Der Sündenfall liegt zehn Jahre zurück: 2007 wurde, fünf Jahre nach der Ablehnung des Elektrizitätsmarktgesetzes durch das Volk, das Stromversorgungsgesetz verabschiedet und 2009 in Kraft gesetzt. Es verankerte eine Strommarktliberalisierung in zwei Schritten. Zunächst durften nur die Grosskunden mit einem Jahresverbrauch von mehr als 100 000 Kilowattstunden Strom ihren Lieferanten frei wählen. Die Kleinkunden, Private sowie kleine und mittlere Unternehmen, blieben gefangen; sie sollten 2014 in den freien Markt entlassen werden. Die Politik wollte davon allerdings nichts wissen und schob den Termin hinaus.
Ein sachliche Begründung für diese Aufspaltung gab und gibt es nicht. Sie war lediglich der politischen Angst vor einer erneuten Abstimmungsniederlage geschuldet. Schon damals allerdings war klar, dass mit der Zweiteilung ein enormes Diskriminierungspotenzial geschaffen wurde – ökonomisch ein Unding.
Das wurde dieser Tage klar, als die Nationalratskommission der Wasserkraft eine weitere Subvention zuschanzen wollte, die die gefangenen Kleinkunden hätten bezahlen müssen. Der Rat wollte davon glücklicherweise nichts wissen. Dieser Versuch hat den Anstoss gegeben zu einer parlamentarischen Initiative des FDP-Nationalrats und Direktors des Gewerbeverbands, Hans-Ulrich Bigler. Er verlangt, dass die Liberalisierung nun endlich umgesetzt wird.
Dieser Schritt ist überfällig – die preisliche Diskriminierung kleiner Kunden ist unerträglich und falsch. Allerdings dürfte das Anliegen nicht nur auf Zustimmung stossen. Energieministerin Doris Leuthard hat die Strommarktöffnung stets als störendes Element verstanden, vor allem mit Blick auf ihre planwirtschaftliche Energiestrategie. Sie dürfte auch jetzt versuchen, das Thema dort zu belassen, wo es ist: auf der langen Bank.
Die Liberalisierung des Strommarkts könnte auch dem Abschluss eines Stromabkommens mit der EU, die der Schweiz hier weit voraus ist, wieder Schwung verleihen, auch wenn kein direkter Zusammenhang zwischen Marktliberalisierung und Stromabkommen besteht.

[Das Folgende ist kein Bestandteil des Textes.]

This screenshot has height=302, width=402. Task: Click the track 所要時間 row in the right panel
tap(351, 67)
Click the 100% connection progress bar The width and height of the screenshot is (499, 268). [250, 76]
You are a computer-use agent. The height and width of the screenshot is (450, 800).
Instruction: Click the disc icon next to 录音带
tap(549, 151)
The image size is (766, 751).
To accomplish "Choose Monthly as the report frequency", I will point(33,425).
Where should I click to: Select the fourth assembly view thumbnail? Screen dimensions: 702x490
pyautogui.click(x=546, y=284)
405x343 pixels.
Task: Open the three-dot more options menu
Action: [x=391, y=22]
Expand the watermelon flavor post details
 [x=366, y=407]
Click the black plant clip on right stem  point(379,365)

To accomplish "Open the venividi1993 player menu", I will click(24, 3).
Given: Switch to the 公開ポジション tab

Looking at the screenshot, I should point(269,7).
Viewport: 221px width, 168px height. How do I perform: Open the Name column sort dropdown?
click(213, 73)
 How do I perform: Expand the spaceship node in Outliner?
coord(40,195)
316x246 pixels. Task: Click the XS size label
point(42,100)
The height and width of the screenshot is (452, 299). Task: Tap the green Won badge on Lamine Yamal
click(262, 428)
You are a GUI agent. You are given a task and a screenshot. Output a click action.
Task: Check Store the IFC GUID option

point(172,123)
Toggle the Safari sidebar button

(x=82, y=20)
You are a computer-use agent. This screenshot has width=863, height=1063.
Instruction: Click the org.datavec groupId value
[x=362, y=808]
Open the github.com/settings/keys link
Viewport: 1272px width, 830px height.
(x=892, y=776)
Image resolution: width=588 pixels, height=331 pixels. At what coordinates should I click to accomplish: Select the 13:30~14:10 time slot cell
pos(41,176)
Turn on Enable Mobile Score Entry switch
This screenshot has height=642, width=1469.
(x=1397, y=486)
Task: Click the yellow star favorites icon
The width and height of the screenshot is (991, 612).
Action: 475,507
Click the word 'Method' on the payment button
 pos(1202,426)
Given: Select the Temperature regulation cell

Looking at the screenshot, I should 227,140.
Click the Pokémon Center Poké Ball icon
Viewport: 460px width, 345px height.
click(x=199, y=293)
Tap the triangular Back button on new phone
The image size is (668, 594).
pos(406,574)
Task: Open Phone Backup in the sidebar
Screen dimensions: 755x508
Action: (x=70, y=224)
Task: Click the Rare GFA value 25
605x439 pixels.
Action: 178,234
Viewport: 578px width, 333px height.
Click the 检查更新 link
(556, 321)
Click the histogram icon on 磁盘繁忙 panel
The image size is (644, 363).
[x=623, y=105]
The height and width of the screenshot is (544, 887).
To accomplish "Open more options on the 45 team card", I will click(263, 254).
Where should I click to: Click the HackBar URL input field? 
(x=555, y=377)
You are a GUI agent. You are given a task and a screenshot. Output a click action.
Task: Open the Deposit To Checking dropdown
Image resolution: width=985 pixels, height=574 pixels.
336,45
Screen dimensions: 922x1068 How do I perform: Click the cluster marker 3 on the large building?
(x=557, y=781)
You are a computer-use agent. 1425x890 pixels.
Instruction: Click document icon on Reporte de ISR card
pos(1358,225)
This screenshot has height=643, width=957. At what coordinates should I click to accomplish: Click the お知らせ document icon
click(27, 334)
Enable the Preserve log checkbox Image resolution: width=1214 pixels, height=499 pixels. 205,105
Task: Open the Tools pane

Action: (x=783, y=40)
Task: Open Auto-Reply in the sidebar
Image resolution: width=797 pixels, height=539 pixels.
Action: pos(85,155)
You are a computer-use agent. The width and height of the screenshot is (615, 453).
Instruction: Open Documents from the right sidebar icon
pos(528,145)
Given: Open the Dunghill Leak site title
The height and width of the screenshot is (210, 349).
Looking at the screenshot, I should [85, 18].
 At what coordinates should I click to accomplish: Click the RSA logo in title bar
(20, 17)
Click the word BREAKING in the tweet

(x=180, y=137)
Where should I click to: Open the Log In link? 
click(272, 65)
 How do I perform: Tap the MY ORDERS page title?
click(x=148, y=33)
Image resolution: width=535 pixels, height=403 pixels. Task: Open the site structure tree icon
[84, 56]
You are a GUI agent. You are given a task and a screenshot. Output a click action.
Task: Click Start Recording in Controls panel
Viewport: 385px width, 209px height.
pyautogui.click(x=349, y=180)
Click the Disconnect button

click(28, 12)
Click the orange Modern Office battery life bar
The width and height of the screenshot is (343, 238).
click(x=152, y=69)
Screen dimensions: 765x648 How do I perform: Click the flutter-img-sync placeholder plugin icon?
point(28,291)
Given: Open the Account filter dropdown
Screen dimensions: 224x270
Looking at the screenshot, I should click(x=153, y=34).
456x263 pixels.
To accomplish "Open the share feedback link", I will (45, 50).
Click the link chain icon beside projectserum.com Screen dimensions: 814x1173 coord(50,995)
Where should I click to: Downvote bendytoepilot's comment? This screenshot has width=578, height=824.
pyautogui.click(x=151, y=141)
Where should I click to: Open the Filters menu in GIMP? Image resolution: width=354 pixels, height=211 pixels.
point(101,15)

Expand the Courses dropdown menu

Ein Stromabkommen wäre auch mit Blick auf die Versorgungssicherheit erwünscht. Am Donnerstag wies der Präsident der Eidgenössischen Elektrizitätskommission (ElCom) darauf hin, dass die Sicherung der Versorgung mit Strom zu einer immer grösseren Herausforderung werde. Der ehemalige Ständerat Carlo Schmid-Sutter stellte klar, dass die Importabhängigkeit der Schweiz mittel- und längerfristig zunehmen werde. Dabei ist allerdings unsicher, ob die wichtigsten Lieferantenländer, Frankreich und Deutschland, stets lieferbereit sein werden.
Auch darum ist der Vorstoss zur Liberalisierung zu unterstützen. Realistischerweise ist nicht mit einem raschen Erfolg zu rechnen, zu viele politische Interessen stehen dem entgegen. Die Kämpferin wider alles, was mit Markt, Liberalisierung und Freiheit zu tun hat, die politische Linke, nimmt dafür gern eine höhere Belastung der Kleinen in Kauf.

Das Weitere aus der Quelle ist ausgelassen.